3

Suppose I have a two vectors of "starts" and "stops", sorted in ascending order.

Vector 1 = [start1 stop1;
        start2 stop2;
        start3 stop3];

Vector 2 = [start4 stop4;
        start5 stop5;
        start6 stop6];

What is the most efficient way of determining the intersection/overlap of these two vectors?

user3642365
  • 549
  • 1
  • 6
  • 16

2 Answers2

2

I've had to do this on a couple of occasions. It's a simple task, but the logic can get quite messy.

One thing you must decide upon, up-front, is whether intervals are closed or open. That is, do the intervals [1,3] and [3,5] have an intersection at [3,3], or no intersection? I strongly advise "no intersection" (closed intervals tend to be much more painful to reason about than open or half-open intervals), but your use case may require otherwise.
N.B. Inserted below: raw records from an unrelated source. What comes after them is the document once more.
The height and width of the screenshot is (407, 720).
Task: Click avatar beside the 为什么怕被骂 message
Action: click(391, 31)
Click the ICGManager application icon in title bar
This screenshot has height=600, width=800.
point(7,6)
I think the cleanest way to do this is to maintain a "current partial interval" from each list. By "partial" I mean that each interval may be "eaten away" from the bottom as intersections with intervals from the other list are recognized and output. This simplifies the logic by only forcing you to consider two intervals at a time, rather than processing all the V2 intervals which are relevant to some interval in V1.
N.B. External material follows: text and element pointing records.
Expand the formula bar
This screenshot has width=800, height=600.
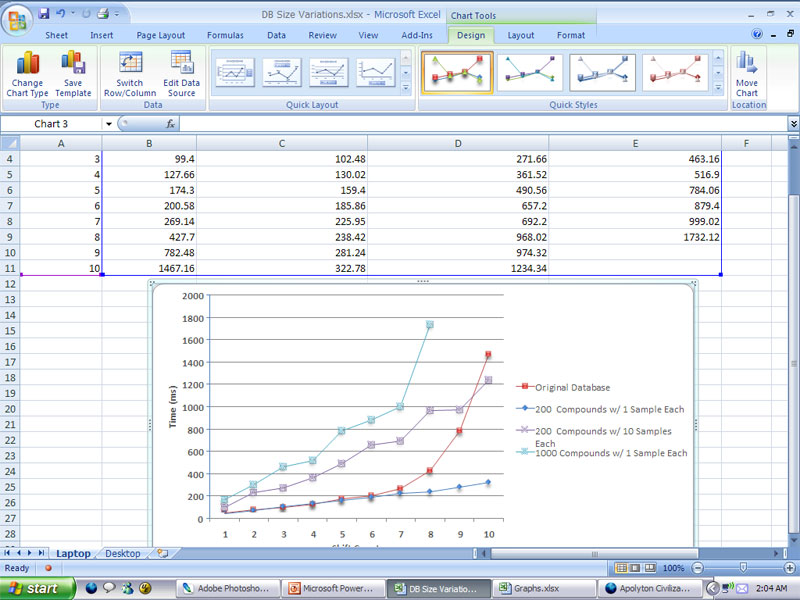tap(793, 124)
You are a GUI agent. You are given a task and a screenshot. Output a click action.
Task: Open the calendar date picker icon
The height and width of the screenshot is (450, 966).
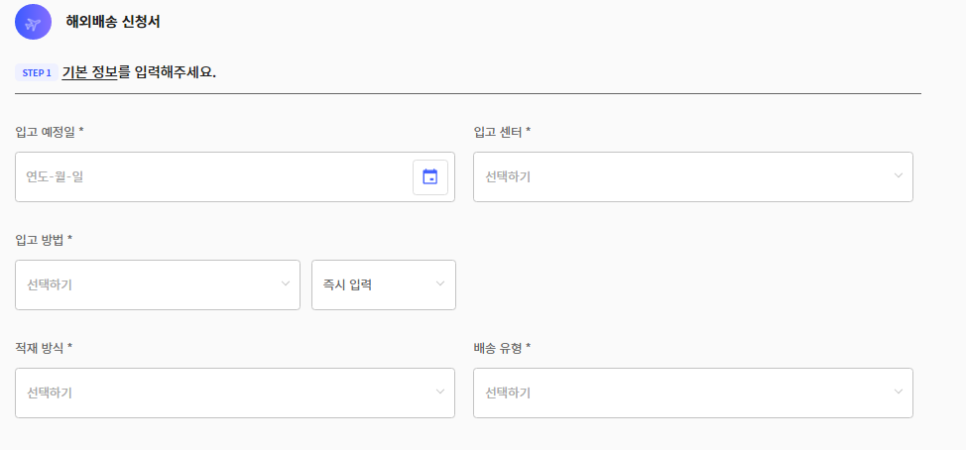pos(430,177)
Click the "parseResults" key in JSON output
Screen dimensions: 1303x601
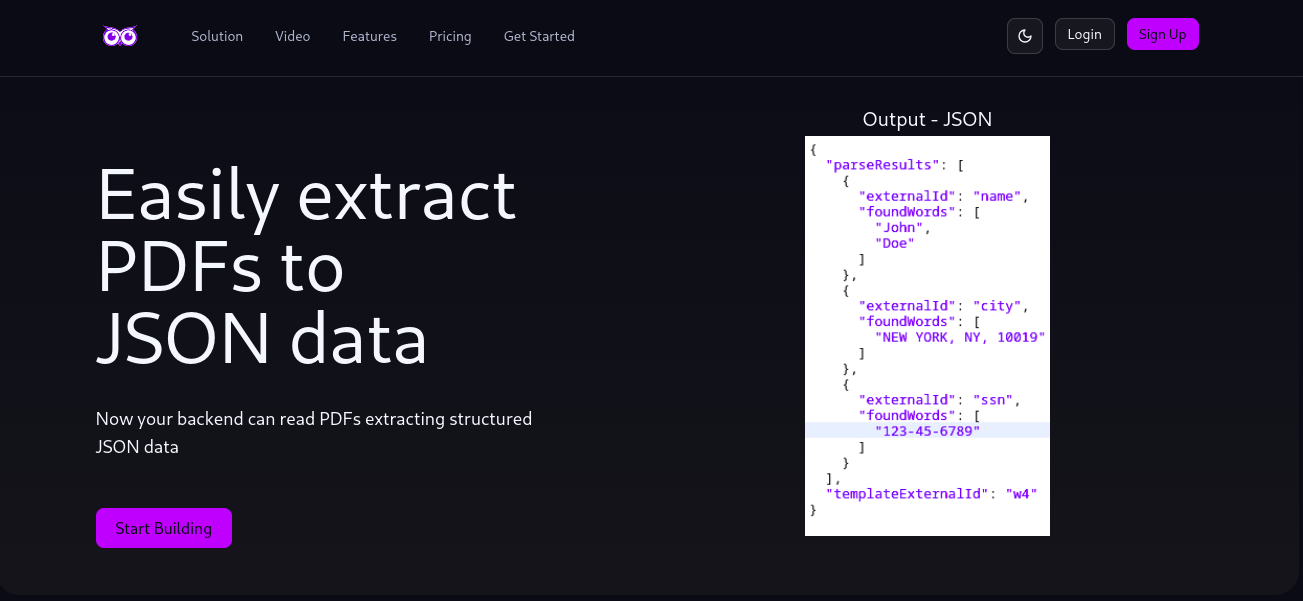[x=881, y=164]
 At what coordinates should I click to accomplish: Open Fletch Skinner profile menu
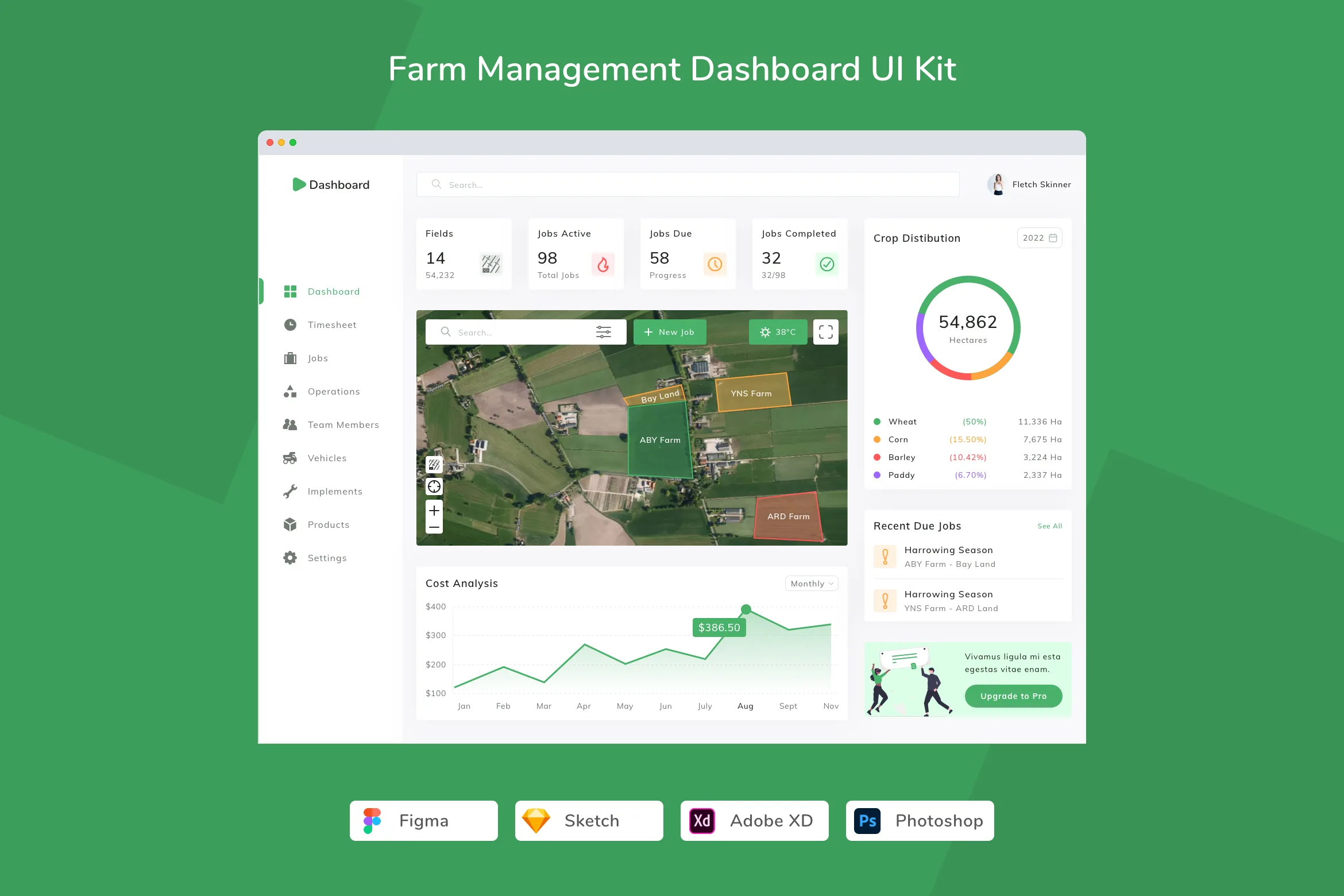pyautogui.click(x=1029, y=184)
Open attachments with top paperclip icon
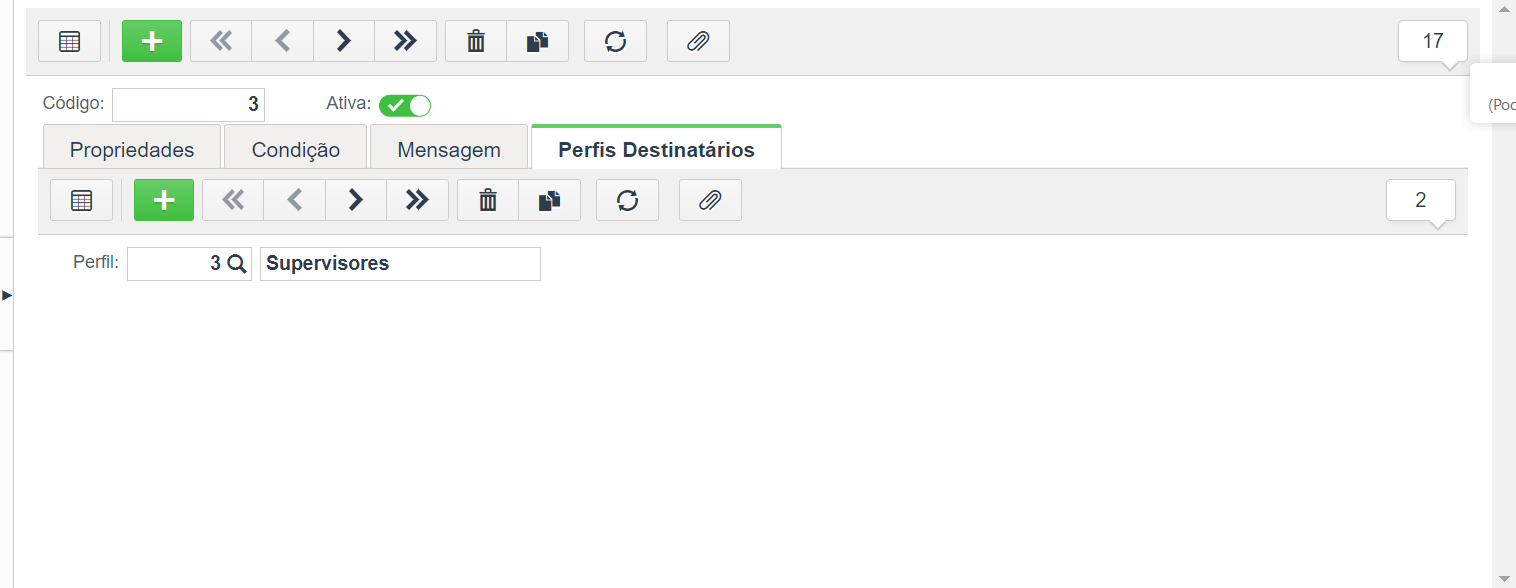The width and height of the screenshot is (1516, 588). tap(698, 41)
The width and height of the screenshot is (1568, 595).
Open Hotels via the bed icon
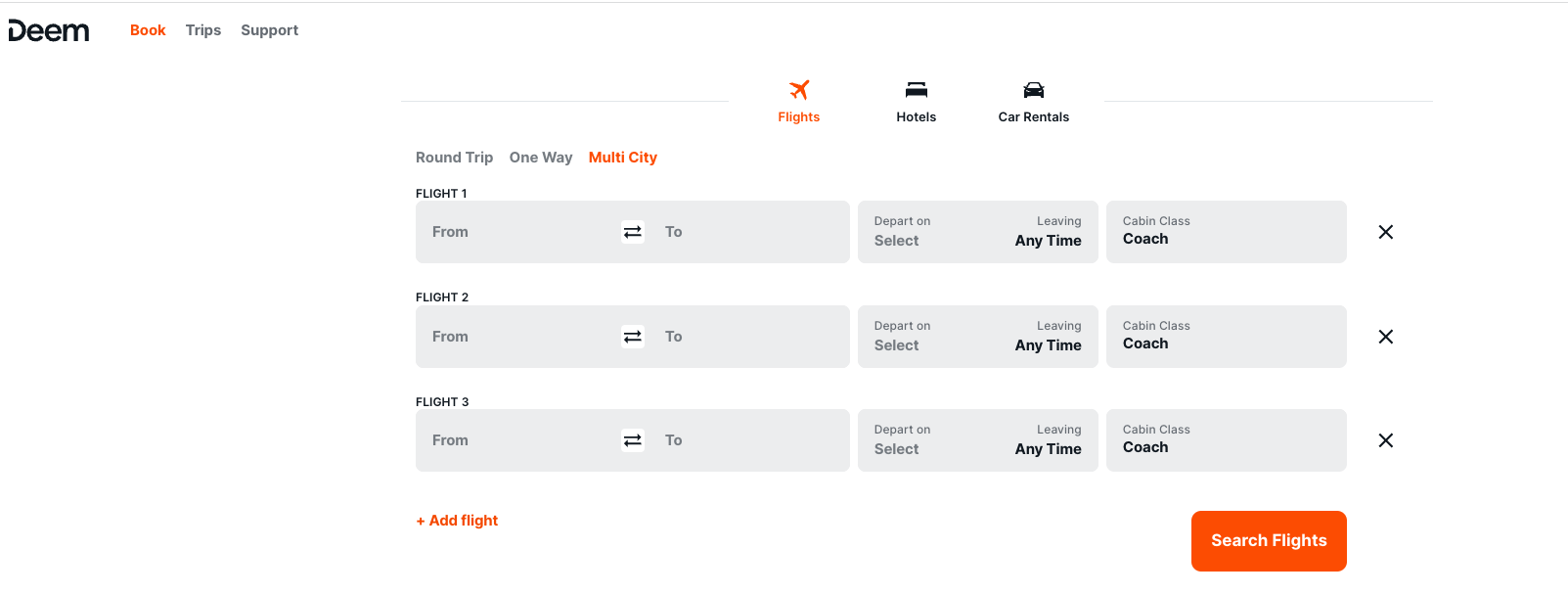[916, 90]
To simplify the code further, you can allow intervals to be temporarily invalid, and start with both current intervals invalid. This makes the code more unnecessarily branchy, but it means you only have to handle updating them in one place and with one rule.

So the pseudocode goes like this (I'm destructively reading from V1 and V2, and writing to VI):

v1a,v1b = 0,0                    # Empty and hence invalid
v2a,v2b = 0,0                    # intervals to start with.

while True:
    if v1a >= v1b:               # Handle an invalid V1 interval
        if V1.empty():           # If there's no more V1s,
            return               # No more intersections are possible.
        else:
            v1a,v2a = V1.pop()   # Grab the next full interval from V1
    if v2a >= v2b:
        if V2.empty(): 
            return
        else:
            v2a,v2b = V2.pop()

    lower_bound = max(v1a, v2a)  # Determine the overlap, if any, between
    upper_bound = min(v1b, v2b)  # the current two intervals.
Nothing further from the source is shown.